If that happens, then he wouldn’t be the first Hispanic artist (I mean one from a Hispanic country, not a “Hispanic American”) to drop his very common paternal surname (of the type ending in -z) in favor of his more uncommon maternal one. Antonio Banderas was originally José Antonio Domínguez Banderas (though he used the shortened form from the beginning of his career). Pablo Ruiz Picasso became Pablo R. Picasso and then Pablo Picasso. (Picasso, incidentally, is an italianized form of the Spanish Picazo, taken on by a maternal ancestor who served in the navy of the Kingdom of Naples, under Spanish rule at the time.)
The -z names, mostly ending in -ez but occasionally in -az (Díaz) or -iz (Ruiz) are originally patronymics; they are often glossed as “son of” but there is nothing in the form to indicate that, and they have from the beginning been used for daughters as well; for example, the daughter of Rodrigo Díaz El Cid were named Cristina and María Rodríguez. (Note: I am writing these names in the modern Spanish way, with an acute accent on the penultimate syllable; these would not have been there before 1900 or so, and I think it’s anachronistic, for example, to write — in English — the name of the New Mexico senator Dennis Chavez, whose family had been American for many generations, as Chávez.)

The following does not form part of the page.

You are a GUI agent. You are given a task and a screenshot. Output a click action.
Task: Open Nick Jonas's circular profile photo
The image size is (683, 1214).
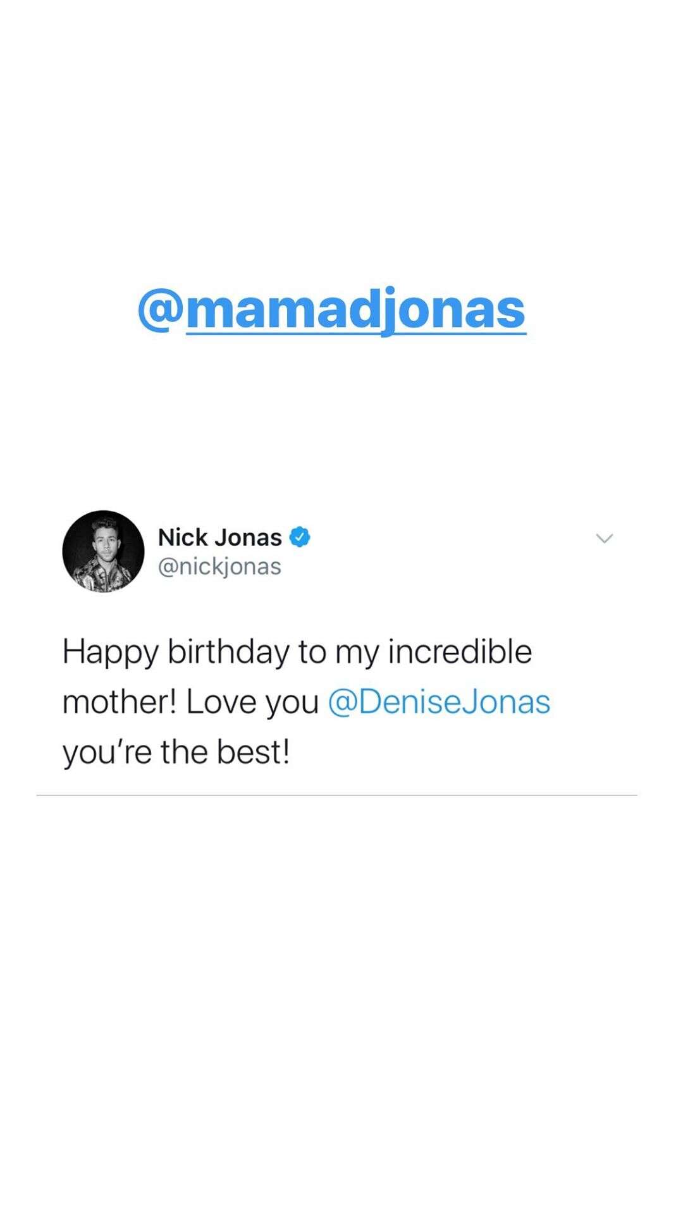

The -z ending seems to come from the Goths, who spoke a Germanic language, and in all likelihood represents the -s possessive common to all Germanic languages. These names are therefore equivalent to English surnames like Williams, Davis and Jones, typically native to southern England and Wales, as distinct from the Scandinavian-influenced -son names in northern England and Scotland.
While the -z names are, along with García, among the most common in Hispanic countries, one rarely finds them on the jerseys of soccer players from those countries; one is much more likely to find a given name or a nickname, such as Raúl (González), Alexis (Sánchez), James (Rodríguez), Pedro (Rodríguez), Chicharito (Javier Hernández). Míchel (Miguel González) and many others. In Spain, many footballers (like their Brazilian counterparts) like to be known by their nicknames (Isco, Koke, Juanfran) even if their surnames are not of the common type, but this doesn’t seem to be the case in Hispanic America.